_RECORDS SUPPLIED_.
━━━━━━━━

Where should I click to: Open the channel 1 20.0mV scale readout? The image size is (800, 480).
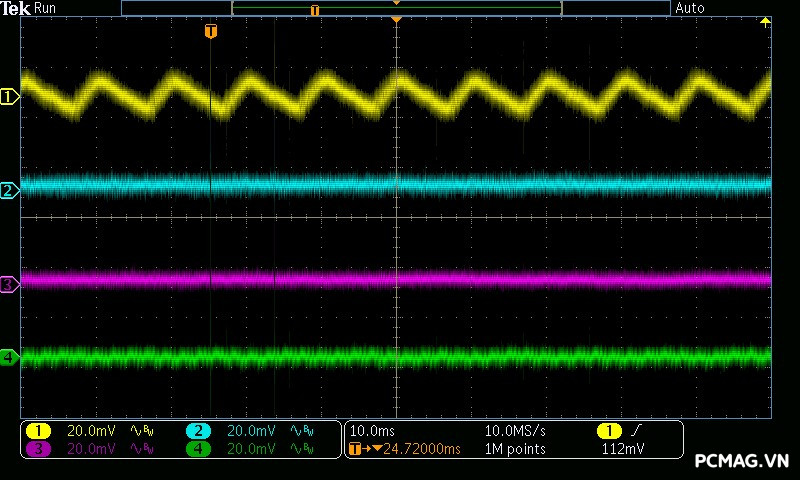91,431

━━━━━━━━

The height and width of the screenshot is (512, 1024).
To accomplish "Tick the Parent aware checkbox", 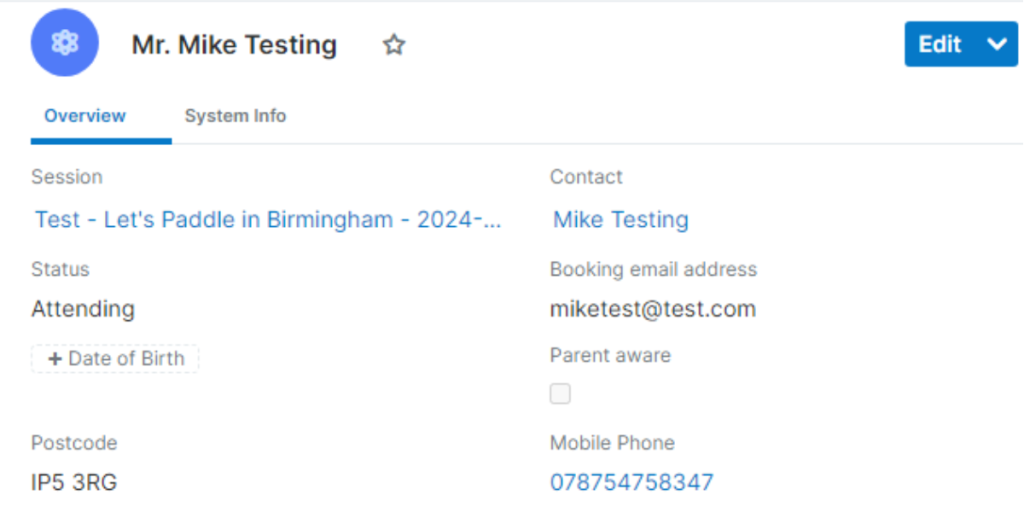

━━━━━━━━

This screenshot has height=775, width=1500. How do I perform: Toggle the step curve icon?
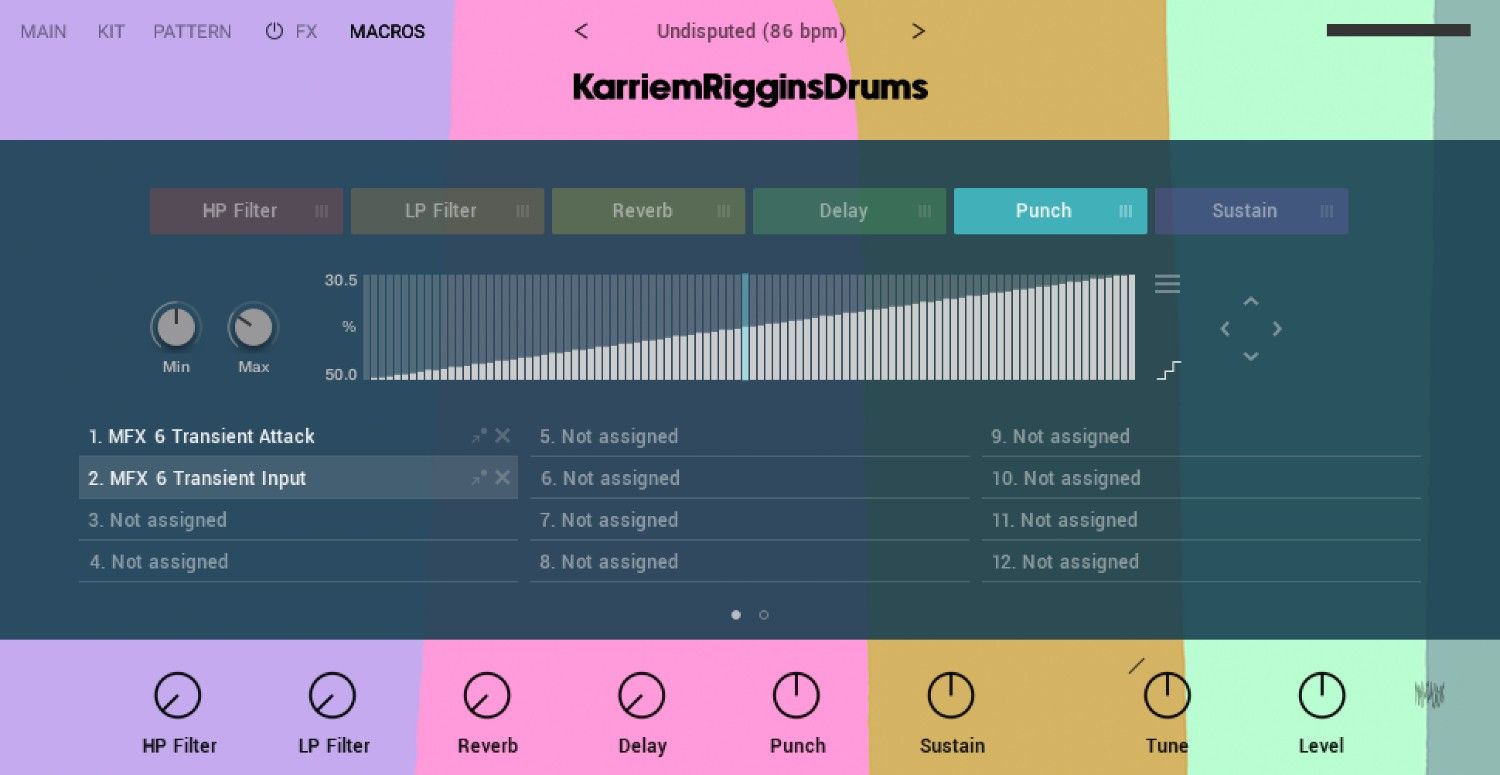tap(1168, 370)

━━━━━━━━

_BRIEF_. Without the pictures, set down the lines above from the line with "The height and" up to and including the line with "the Parent aware" exactly as they stand.

_TASK SOLUTION_.
The height and width of the screenshot is (512, 1024).
To accomplish "Tick the Parent aware checkbox", 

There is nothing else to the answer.